Маяк. Том первый. Глава 17

Минута молчания уже дважды оглушала стены этого дома. Время тянулось неприятно долго, бесконечно, затягивая меня и всех остальных в пучину забвения и скорби, где мы бы могли провести остаток своих дней, предаваясь грусти и вспоминая былые дни, когда мы были вместе. Как одна семья.
Стемнело быстро. Облака пуще прежнего летели над нашими землями, стирали границы между небом и морем, которое бушевало в эту ночь ещё сильнее, чем раньше: белые щупальца пены безвольно лизали берег, волны, словно огромные валуны, с невиданной скоростью смывали свежий снег, уноса его в свои же глубины. Снегопад шёл мелкий, больше похожий на дождь, отчего улица стала царством грязи и тёмных цветов.
Мы сидели в одной комнате и смотрели на небольшой погребальный алтарь, который сделала Мэри: четыре свечи и фотография в траурной рамке. Они теплились над камином, где и погиб Гарри в тот день. В воздухе ещё висел аромат закоптелой плоти и дыма, и дышать полной грудью было весьма затруднительно – лёгкие тут же начинали болеть, а горло обдирало потоком ещё тёплого воздуха, исходящего из камина. Даже с открытым окном внутри становилось жарко, и мы сидели ближе к окну, стараясь не приближаться к камину, где неслышно тлели угли.
– Как это случилось? – смотря в никуда говорил в пустоту Отто. Он надел своё чёрное пальто, и в его глазах теперь отражалась чернота его скорби. Сильная меланхолия накатила на него, как и на всех нас, но я и не мог ожидать, что он настолько привяжется к Гриду.
– Я не знаю, – тихо ответила Мэри.
– И я тоже, – вторил ей я.
– Ладно, разберёмся с этим, как только пройдут похороны, – сказал Отто и встал с мягкого, слегка прожжённого кресла, поправил пальто и взглянул на нас. – А пока нам лучше не думать об этом и сосредоточиться на более важных вещах.

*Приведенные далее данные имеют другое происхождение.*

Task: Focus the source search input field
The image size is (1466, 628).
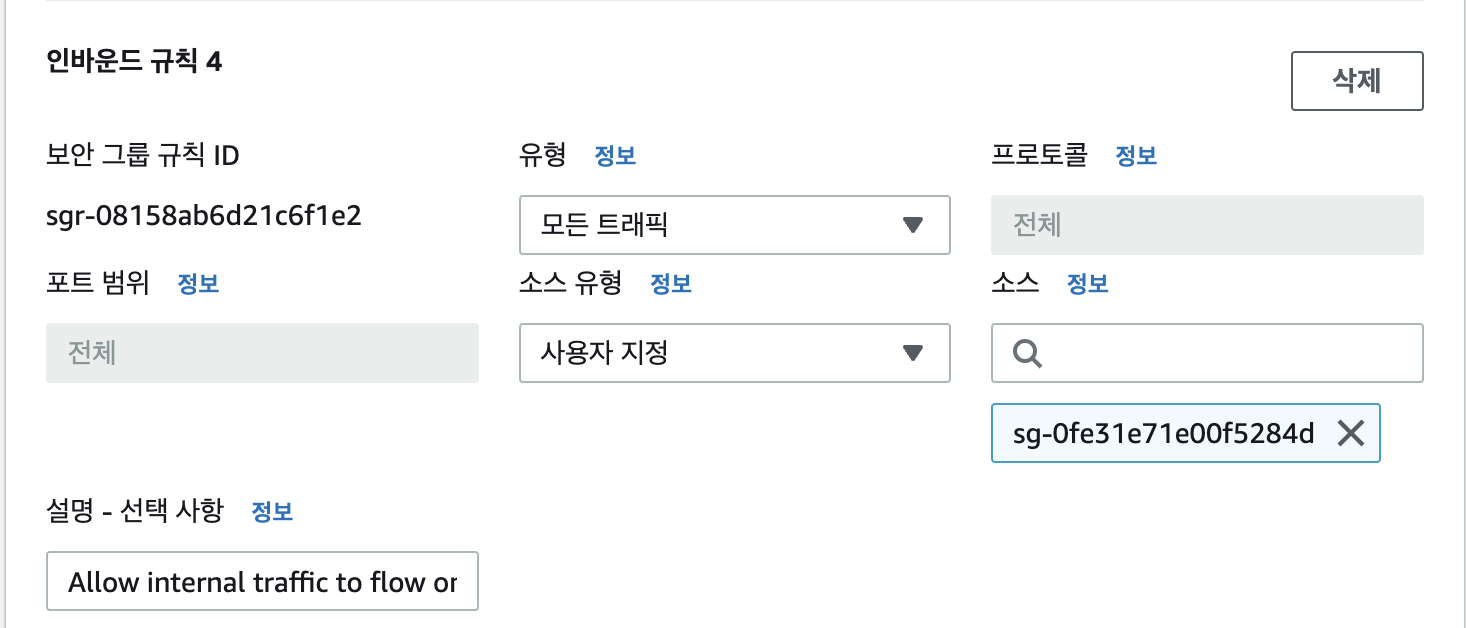Action: (1207, 353)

– Он ведь ещё здесь? – подал голос я, виновато смотря в тёмный пол. Глаза болели от напряжения и обилия слёз, которые я хотел выплеснуть, но сдерживался.

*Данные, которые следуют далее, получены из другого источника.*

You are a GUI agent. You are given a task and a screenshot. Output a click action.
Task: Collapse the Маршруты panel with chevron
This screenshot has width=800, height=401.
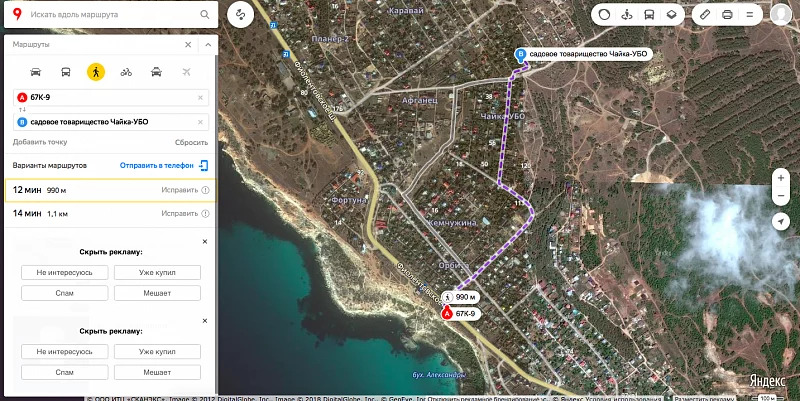coord(207,45)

– Пока ещё... да... лежит в другой комнате, – ответил Отто. – Гробовщик погиб прошлой ночью, и гроб для Гарри взять нам негде. Будем действовать сами.

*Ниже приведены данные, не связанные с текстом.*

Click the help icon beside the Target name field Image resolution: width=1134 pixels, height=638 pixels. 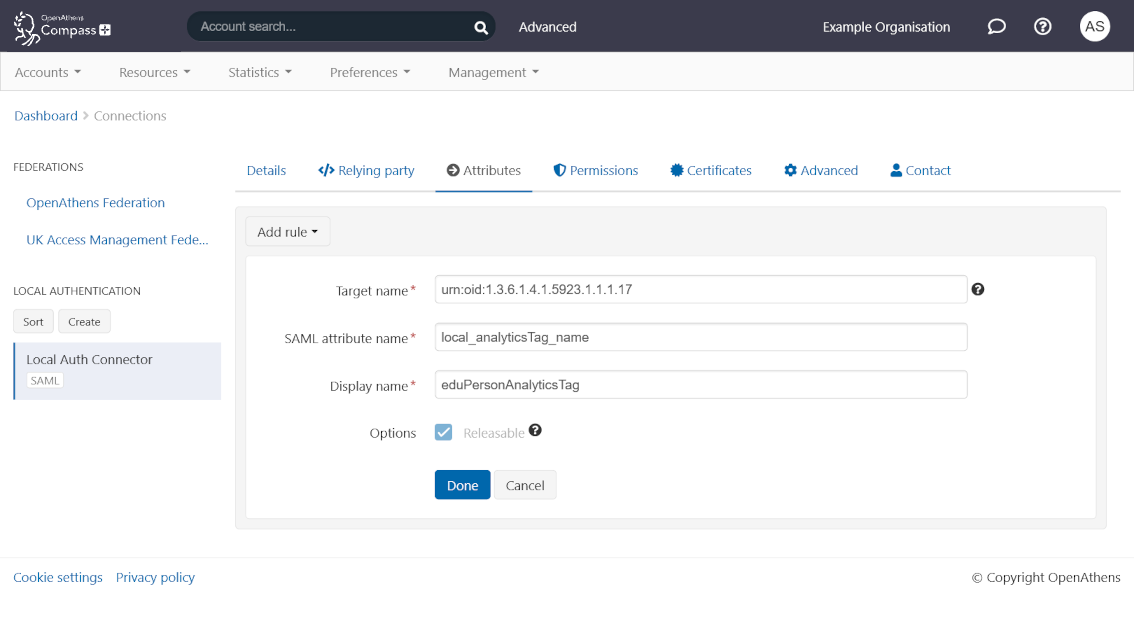977,289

Я встал и прошёл к окну. Посмотрел на землю: под толстым слоем снега вырисовывалась могильная плита Виктора, которого мы похоронили около недели назад.
– Один из нас не уедет отсюда, – прошептал я, вспоминая слова Мэри и Виктора, которые не раз повторяли это. А ведь они были правы, только вот всё прошло по наклонной: люди умирали, мы умирали вслед за толпой, но нас жизнь пока ещё держала крепко, и уходили лишь те, кто некрепко хватался за неё. Ведь жизнь – это такая вещь, которую люди не берегут, а когда она медленно уходит, то начинают скорбеть. Но уже бывает слишком поздно, и бесконечная темнота накрывает их с головой. Мы аплодируем жизни, а смерть – нам.
– Мне нужно с ним попрощаться, – прошептал я вышел из гостиной. Других комнат было немного, и единственным возможным вариантом оставалась одна из больших спален, которая так никогда и не была заселена. Мэри берегла её для особых гостей, но Гарри она была нужней. Однако хранить его долго нельзя: трупный воздух наполнит эту комнату, и тогда она навсегда останется такой... такой мрачной.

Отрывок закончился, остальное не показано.